In an effort to reduce bureaucracy when operating limited liability companies, Romania has amended its Company Law that will come into force 3 days following its publication in the National Gazette, relating to SRLs as follows:
• Flexibility of the condition regarding the approval of the transfer of shares by shareholders of SRLs. This condition can even be eliminated however the company’s Memorandum and Articles of Association must clearly mention the exact circumstances in which a transfer of shares can be effected.
• Creditors right of opposition to the transfer of shares to new investors is completely eliminated.
• Removal of the requirement regarding the minimum share capital of RON 200 when setting up an SRL.
• Simplifying the incorporation procedure of an SRL by eliminating the need to prove the payments made by shareholders according to the conditions of the Memorandum and Articles of Association.
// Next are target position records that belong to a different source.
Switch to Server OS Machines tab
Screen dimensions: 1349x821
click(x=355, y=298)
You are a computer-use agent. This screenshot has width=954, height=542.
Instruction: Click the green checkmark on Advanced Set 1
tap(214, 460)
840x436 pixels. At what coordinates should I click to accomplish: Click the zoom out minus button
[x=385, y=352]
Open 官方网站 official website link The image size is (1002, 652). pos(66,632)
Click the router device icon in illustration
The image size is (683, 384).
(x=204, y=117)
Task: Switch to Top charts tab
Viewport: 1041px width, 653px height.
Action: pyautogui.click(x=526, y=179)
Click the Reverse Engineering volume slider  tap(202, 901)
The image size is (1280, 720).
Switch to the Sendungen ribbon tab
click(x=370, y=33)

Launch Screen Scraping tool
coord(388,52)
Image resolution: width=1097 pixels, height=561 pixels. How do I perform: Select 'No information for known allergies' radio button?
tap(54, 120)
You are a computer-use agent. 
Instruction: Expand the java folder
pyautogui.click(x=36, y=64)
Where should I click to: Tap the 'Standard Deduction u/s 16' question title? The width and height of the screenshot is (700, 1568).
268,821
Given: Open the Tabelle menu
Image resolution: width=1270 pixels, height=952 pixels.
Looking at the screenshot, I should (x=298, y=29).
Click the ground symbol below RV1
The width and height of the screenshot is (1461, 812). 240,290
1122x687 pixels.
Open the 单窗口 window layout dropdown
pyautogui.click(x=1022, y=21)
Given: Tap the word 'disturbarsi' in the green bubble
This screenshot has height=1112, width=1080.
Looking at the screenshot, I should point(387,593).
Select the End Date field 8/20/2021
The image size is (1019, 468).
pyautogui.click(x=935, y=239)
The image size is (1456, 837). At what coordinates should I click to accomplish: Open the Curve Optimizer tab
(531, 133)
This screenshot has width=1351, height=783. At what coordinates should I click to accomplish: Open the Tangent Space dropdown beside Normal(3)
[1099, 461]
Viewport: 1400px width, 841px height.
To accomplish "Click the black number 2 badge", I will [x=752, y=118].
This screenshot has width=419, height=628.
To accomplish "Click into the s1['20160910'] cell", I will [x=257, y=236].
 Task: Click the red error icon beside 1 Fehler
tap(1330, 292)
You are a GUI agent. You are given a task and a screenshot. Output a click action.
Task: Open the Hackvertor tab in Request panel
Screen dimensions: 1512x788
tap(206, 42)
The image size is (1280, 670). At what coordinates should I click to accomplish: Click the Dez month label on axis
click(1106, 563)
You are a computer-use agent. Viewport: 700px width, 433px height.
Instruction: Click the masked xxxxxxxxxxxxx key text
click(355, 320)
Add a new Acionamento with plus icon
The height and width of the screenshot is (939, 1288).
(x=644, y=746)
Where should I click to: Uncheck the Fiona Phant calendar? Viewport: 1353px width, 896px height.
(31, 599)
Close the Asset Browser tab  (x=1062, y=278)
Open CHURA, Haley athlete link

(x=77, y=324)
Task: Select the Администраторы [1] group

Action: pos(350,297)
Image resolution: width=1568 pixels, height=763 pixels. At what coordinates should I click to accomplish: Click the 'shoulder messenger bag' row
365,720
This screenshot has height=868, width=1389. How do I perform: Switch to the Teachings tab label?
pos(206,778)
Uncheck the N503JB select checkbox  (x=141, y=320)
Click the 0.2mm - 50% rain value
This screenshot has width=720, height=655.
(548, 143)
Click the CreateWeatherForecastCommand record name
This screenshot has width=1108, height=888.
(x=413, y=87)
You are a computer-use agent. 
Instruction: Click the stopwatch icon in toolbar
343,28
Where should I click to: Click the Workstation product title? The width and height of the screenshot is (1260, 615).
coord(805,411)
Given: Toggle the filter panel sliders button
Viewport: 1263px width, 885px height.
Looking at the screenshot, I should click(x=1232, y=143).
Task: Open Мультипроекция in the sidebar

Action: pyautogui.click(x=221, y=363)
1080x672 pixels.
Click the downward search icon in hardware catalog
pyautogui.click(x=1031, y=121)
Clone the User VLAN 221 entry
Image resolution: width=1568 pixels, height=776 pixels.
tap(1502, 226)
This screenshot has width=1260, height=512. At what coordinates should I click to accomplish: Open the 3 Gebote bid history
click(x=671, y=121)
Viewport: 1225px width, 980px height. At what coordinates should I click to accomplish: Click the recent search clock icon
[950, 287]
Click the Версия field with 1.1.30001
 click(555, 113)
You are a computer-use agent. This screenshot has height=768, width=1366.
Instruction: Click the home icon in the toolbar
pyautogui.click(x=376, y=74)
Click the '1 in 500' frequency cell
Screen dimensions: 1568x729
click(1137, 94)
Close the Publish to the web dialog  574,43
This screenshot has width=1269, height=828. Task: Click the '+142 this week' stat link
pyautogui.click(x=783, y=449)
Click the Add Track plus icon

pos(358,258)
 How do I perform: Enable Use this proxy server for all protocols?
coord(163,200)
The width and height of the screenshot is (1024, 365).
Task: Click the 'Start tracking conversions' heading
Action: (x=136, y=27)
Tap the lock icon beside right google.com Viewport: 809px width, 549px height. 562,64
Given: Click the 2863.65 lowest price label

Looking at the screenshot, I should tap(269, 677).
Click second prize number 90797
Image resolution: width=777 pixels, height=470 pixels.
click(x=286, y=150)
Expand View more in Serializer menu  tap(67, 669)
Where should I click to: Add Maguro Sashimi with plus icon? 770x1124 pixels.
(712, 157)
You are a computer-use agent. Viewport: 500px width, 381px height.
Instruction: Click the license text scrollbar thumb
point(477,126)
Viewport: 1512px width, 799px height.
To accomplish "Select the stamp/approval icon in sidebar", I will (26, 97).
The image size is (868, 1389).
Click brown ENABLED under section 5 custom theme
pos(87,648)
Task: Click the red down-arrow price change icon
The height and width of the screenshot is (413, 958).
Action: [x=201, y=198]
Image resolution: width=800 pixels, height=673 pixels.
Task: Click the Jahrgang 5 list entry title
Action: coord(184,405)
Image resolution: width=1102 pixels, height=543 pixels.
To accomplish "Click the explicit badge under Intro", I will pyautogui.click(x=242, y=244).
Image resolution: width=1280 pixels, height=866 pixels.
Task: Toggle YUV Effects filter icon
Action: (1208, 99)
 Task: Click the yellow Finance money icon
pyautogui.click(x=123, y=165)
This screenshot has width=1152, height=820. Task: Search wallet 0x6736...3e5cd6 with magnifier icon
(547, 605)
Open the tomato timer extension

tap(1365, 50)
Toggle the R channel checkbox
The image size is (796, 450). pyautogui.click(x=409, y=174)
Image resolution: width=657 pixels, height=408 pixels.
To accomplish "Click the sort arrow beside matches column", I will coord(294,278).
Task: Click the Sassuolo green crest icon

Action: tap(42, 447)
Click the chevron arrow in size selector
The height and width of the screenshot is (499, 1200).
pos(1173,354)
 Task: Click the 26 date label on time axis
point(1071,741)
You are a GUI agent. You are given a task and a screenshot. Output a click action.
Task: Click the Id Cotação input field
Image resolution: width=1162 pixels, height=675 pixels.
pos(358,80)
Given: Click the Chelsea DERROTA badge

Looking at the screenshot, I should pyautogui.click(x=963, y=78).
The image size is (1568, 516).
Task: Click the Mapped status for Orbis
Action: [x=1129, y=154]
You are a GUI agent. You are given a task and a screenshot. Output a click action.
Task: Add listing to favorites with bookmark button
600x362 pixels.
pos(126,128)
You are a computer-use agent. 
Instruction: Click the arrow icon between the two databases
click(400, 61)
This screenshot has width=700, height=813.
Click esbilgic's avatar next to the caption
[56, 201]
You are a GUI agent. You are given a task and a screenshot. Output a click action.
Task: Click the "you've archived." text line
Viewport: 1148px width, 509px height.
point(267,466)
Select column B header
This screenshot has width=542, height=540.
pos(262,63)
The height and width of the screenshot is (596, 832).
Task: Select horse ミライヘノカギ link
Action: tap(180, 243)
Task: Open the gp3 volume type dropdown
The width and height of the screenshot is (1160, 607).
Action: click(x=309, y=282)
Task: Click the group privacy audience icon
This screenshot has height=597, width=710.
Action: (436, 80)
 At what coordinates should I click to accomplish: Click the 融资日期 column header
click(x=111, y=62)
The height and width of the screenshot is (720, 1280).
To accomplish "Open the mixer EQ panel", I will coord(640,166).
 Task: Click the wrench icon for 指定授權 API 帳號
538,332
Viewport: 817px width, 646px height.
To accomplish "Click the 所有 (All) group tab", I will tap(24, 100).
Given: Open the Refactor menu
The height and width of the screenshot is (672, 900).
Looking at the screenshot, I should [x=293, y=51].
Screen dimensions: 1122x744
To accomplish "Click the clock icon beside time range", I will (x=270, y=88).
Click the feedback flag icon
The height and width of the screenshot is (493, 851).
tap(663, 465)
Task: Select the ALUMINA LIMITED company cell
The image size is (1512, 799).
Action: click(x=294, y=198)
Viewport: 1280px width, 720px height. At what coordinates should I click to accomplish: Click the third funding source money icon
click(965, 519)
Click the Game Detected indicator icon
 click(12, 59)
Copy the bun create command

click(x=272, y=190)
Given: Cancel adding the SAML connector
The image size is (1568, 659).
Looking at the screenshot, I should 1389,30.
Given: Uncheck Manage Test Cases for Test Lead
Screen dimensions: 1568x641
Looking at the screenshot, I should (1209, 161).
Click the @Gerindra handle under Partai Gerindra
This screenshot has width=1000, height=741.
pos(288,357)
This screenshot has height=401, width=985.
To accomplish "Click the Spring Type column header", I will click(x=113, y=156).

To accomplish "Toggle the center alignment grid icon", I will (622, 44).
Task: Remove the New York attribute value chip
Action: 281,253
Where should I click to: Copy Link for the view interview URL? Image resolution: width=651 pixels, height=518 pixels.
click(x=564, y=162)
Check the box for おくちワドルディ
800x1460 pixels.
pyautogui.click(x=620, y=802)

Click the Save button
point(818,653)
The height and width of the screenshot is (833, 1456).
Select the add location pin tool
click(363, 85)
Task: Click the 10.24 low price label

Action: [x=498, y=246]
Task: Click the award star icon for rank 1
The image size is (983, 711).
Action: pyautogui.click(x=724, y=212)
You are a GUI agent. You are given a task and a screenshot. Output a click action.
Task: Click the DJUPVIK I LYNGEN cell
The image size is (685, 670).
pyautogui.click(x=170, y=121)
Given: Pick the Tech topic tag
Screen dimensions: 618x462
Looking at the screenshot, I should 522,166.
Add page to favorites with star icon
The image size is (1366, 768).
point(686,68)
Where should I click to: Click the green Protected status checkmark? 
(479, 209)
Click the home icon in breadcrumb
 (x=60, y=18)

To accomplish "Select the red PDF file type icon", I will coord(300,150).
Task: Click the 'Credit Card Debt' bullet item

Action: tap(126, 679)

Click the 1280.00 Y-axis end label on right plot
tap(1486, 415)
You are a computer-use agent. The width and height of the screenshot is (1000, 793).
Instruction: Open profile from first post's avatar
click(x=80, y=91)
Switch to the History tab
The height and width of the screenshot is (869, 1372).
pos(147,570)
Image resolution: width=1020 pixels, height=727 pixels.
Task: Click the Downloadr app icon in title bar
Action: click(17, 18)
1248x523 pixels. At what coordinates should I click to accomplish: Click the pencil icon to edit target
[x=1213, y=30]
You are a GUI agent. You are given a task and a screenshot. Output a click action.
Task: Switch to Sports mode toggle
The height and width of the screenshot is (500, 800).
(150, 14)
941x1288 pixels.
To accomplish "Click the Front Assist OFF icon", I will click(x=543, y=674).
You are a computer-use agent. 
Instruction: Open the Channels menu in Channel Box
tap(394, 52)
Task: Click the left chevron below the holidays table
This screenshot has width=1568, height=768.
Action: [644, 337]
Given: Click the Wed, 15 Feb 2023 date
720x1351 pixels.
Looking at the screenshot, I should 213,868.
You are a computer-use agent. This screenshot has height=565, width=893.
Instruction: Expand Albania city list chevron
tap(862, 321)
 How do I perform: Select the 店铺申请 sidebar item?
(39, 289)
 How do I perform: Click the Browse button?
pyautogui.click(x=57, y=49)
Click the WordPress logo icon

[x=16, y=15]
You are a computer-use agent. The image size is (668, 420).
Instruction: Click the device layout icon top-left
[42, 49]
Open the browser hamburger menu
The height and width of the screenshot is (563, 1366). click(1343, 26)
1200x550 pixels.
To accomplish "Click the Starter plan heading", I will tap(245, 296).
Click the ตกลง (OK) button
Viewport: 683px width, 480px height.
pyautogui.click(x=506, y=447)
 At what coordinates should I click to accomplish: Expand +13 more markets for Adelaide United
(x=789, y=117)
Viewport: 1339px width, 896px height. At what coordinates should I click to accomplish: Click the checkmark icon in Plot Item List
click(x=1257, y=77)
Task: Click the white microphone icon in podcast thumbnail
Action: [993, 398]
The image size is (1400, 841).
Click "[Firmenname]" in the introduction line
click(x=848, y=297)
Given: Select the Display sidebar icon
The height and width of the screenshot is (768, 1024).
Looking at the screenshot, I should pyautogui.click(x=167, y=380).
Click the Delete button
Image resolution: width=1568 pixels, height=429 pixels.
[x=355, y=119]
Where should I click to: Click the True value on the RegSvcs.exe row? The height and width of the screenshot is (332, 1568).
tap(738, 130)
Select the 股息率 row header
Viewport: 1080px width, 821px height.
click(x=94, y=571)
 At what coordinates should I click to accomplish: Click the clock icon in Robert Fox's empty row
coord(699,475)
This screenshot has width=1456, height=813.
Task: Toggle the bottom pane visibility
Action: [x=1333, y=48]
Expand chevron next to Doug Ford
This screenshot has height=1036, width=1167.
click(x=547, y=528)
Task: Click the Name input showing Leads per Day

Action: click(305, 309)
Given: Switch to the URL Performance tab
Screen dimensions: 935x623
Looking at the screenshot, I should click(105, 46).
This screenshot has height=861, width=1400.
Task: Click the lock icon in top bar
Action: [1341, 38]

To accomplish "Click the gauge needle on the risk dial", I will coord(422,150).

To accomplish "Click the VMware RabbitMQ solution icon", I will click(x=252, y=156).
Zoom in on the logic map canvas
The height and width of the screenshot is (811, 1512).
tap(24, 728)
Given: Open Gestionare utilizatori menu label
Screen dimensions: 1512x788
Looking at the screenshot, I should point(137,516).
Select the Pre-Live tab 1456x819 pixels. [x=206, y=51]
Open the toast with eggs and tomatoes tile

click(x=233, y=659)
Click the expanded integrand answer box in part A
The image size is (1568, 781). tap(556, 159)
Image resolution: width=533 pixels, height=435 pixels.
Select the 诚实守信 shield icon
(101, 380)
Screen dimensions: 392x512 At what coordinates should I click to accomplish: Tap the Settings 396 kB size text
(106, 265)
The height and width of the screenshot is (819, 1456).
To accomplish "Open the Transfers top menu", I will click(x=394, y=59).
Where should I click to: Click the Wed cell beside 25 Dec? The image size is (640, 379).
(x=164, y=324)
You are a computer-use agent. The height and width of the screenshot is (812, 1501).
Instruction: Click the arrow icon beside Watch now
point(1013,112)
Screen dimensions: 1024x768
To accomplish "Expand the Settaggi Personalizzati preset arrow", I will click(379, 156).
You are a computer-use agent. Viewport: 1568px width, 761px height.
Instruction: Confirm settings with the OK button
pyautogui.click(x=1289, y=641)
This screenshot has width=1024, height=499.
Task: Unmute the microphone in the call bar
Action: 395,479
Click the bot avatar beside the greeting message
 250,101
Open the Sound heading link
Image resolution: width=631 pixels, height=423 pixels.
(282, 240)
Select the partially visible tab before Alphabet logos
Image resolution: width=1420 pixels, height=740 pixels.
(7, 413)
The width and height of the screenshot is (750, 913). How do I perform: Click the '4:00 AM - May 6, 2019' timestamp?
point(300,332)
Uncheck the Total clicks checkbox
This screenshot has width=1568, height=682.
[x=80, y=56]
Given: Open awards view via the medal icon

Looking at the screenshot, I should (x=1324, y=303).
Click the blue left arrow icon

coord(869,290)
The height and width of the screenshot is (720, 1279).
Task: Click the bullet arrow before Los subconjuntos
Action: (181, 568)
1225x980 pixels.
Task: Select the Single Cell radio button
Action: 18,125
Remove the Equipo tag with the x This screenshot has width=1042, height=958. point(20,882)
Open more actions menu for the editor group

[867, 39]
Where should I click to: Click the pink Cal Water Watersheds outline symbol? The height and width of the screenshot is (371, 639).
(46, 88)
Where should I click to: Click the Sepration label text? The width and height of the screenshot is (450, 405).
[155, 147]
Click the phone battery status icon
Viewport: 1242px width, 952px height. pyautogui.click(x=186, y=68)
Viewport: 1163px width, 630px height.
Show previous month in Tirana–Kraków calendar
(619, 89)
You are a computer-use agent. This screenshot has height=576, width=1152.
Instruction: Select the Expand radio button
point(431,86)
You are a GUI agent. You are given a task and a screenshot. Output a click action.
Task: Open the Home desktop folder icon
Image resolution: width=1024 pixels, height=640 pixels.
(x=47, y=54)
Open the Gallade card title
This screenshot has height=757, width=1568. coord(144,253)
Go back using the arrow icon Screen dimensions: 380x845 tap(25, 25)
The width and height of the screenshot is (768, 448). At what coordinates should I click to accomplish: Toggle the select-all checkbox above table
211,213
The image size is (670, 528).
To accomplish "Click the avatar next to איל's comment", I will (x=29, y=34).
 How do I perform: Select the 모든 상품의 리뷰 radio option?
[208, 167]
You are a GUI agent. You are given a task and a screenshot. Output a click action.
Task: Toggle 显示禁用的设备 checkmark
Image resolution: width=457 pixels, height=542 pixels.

• Eliminating the requirement to prove the correct use of space for a registered office as registered with the National Agency for Fiscal Administration when incorporating an SRL.
• Elimination of the mandatory registration of the “Deed of Transmission of Shares” at the Trade Register. Additionally, the updated Memorandum and Articles of Association along with the identification data of the new shareholders is no longer required to be registered.
These changes will help to streamline and simplify the transfer of shares in SRLs and to stimulate investment. Going forward, investors will be able to take control of their desired business without going through a complex, bureaucratic and largely unjustified process.